Gerade in Leipzig und Dresden zeigten sich hohe kulturelle Substanzen.
Zwei der fünf Preisträger, die Geigerin Sophia Jaffé
und der Cellist Nicolas Altstaedt, kommen aus Berlin, während
der Cellist Maximilian Hornung als Bayer vorgestellt wurde. Auch
unter den 24 Stipendiaten war Berlin eindrucksvoll vertreten, gleichrangig
gefolgt von Baden-Württemberg, Nordrhein-Westfalen, Niedersachsen
und Sachsen.
Dass in diesem Jahr drei der fünf Preisträger Streicher
sind, spricht für ein besonders hohes Niveau in diesem Bereich.
Dies zeigte sich schon beim Kammerkonzert der Stipendiaten, wo Sonja
Starke einen Satz aus der G-Dur-Violinsonate von Brahms mit warmer
Natürlichkeit und Dramatik spielte und Julian Arp der Cellosonate
von Debussy feinste dynamische Nuancen abgewann. Eine herausragende
Leistung bot die Harfenistin Ronith Mues, die schon vierjährig
auf ihrem Instrument begann und bei einer Fantasie von Louis Spohr
große dynamische Bögen und wunderbare Echowirkungen gestaltete.
Als eigenständige Persönlichkeit erwies sich der aus Schweinfurt
stammende Andreas Mildner; bei einem Divertissement von André
Caplet zeigte er mit subtilen Klangfarben und blitzsauberen Passagen,
dass die Harfe keineswegs nur eine Frauen-Domäne ist.
Unterschiedliche Darstellungsformen waren beim Klavier zu erleben.
Während Gerhard Vielhaber den ersten Satz aus Schumanns C-Dur-Fantasie
aus innerem Erleben gestaltete, näherte sich Hinrich Alpers
der zehnten Skrjabin-Sonate gleichsam von außen, auf analytische
Gliederung und Plastizität jedes Details bedacht. Drei Bläser
erhielten Stipendien: die Oboistin Sandra Schumacher, die die Melodiebögen
der drei Schumann-Romanzen mit makelloser Atemtechnik gestaltete,
Stefan Albers, der bei B.A. Zimmermann zwischen großen und
kleinen Flöten wechselte, und der Posaunist Michael Zühl.

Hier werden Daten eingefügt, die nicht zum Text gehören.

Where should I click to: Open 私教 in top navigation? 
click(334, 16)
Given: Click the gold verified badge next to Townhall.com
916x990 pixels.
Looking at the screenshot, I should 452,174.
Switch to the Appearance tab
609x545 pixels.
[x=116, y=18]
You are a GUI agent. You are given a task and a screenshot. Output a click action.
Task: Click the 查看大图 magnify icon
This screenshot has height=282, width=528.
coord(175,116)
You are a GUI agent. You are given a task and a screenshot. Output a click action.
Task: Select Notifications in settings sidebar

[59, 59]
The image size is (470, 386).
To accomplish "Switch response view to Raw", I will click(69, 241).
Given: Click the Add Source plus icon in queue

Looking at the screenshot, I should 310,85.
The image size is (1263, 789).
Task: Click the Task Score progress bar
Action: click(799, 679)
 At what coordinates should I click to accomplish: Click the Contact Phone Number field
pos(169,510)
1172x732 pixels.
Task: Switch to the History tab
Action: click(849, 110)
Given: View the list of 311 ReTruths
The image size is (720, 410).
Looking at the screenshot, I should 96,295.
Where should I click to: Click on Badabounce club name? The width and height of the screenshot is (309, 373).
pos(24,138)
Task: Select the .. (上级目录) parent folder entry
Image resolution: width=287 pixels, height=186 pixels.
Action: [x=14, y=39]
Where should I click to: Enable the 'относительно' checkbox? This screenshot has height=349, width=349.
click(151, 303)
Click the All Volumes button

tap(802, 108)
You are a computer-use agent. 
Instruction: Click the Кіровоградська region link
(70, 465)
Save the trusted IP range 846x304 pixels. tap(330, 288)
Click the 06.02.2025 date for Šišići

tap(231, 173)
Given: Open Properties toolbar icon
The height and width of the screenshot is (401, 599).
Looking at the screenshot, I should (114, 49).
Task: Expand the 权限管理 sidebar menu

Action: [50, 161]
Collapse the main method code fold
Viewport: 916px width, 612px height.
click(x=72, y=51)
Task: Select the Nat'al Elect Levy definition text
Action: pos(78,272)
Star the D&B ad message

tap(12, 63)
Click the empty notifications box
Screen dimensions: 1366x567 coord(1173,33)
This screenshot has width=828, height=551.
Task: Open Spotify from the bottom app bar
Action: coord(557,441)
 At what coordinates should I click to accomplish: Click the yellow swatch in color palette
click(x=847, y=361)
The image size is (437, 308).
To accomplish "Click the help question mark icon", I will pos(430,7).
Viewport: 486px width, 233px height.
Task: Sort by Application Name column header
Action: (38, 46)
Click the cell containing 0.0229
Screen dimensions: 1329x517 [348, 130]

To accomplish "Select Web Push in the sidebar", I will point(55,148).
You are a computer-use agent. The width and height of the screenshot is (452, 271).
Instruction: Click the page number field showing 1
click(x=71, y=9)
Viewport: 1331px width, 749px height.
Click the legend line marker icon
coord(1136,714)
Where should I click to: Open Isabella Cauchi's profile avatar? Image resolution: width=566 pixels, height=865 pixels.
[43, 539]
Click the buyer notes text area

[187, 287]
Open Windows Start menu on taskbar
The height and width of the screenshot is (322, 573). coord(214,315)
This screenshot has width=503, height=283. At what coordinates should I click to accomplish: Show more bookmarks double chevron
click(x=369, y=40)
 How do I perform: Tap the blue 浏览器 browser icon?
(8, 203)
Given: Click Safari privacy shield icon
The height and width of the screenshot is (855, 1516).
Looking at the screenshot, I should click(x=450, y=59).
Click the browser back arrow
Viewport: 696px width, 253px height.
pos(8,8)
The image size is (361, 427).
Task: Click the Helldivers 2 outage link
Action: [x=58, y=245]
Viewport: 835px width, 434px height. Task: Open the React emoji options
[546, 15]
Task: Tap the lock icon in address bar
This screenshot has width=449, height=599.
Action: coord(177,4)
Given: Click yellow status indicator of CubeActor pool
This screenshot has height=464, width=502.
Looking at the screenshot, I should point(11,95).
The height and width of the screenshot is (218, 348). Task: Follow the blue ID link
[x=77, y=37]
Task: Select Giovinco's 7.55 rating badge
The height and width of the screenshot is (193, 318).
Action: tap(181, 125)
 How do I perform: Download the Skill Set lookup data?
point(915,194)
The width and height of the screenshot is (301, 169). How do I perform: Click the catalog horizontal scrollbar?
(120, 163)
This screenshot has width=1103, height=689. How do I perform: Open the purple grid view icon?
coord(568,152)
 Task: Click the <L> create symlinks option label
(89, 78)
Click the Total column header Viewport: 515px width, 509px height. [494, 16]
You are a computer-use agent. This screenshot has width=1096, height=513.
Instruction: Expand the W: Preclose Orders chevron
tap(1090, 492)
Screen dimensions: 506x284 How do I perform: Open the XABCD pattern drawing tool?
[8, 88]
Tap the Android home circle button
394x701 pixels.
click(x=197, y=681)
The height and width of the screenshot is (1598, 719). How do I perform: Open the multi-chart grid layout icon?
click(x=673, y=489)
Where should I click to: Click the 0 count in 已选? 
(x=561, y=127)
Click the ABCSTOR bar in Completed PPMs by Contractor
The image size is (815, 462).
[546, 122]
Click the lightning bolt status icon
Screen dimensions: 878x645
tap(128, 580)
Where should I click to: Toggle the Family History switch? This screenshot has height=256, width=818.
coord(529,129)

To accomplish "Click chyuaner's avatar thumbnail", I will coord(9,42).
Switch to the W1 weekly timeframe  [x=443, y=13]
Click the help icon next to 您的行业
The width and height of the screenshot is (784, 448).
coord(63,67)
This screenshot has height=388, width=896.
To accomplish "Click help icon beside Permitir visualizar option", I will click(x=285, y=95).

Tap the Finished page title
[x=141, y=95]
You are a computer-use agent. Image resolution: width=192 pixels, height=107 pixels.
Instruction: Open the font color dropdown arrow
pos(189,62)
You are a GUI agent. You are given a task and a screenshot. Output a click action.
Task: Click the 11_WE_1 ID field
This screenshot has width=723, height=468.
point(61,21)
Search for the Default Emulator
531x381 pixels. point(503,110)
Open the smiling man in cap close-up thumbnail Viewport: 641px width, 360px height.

Nicht weniger als 39 Sängerinnen und Sänger hatten sich
gemeldet, von denen niemand einen Preis, aber drei ein Stipendium
erhielten. Im Vergleich zu den Streichern fiel die Ausbeute damit
eher bescheiden aus. Wie Wolfgang Gönnenwein bestätigte,
gibt es Probleme mit dem Sängernachwuchs, wofür er dem
schulischen Musikunterricht eine Mitverantwortung gab. Der Auftritt
der aus Moldavien stammenden koloraturbegabten Anna Palimina beim
Kammerkonzert der Stipendiaten war somit auch ein Beleg für
die ungebrochene Potenz der russischen Schule. Ebenfalls aus Russland
stammt die heute in Köln lebende Eleonora Reznik, die im Fach
Klavierbegleitung einen Hauptpreis erhielt.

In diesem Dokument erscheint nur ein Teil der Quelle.